- _Try it_
The expected output is the line with "This screenshot has height=359, width=672." followed by every remaining line of the entries, all repeated exactly.

[Dataset items]
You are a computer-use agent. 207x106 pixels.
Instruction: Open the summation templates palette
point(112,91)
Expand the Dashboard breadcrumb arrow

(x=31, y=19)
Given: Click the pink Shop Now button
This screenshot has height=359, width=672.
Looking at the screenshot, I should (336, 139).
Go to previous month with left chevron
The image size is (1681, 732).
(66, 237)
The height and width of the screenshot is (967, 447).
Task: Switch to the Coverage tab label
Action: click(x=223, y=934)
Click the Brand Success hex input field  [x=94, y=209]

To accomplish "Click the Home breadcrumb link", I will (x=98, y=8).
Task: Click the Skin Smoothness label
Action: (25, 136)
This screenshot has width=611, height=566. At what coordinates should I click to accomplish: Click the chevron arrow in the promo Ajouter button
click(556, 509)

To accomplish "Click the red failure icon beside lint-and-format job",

- _Output of the task_
This screenshot has height=359, width=672.
Looking at the screenshot, I should (336, 139).
Go to previous month with left chevron
The image size is (1681, 732).
(66, 237)
The height and width of the screenshot is (967, 447).
Task: Switch to the Coverage tab label
Action: click(x=223, y=934)
Click the Brand Success hex input field  [x=94, y=209]

To accomplish "Click the Home breadcrumb link", I will (x=98, y=8).
Task: Click the Skin Smoothness label
Action: (25, 136)
This screenshot has width=611, height=566. At what coordinates should I click to accomplish: Click the chevron arrow in the promo Ajouter button
click(556, 509)

To accomplish "Click the red failure icon beside lint-and-format job",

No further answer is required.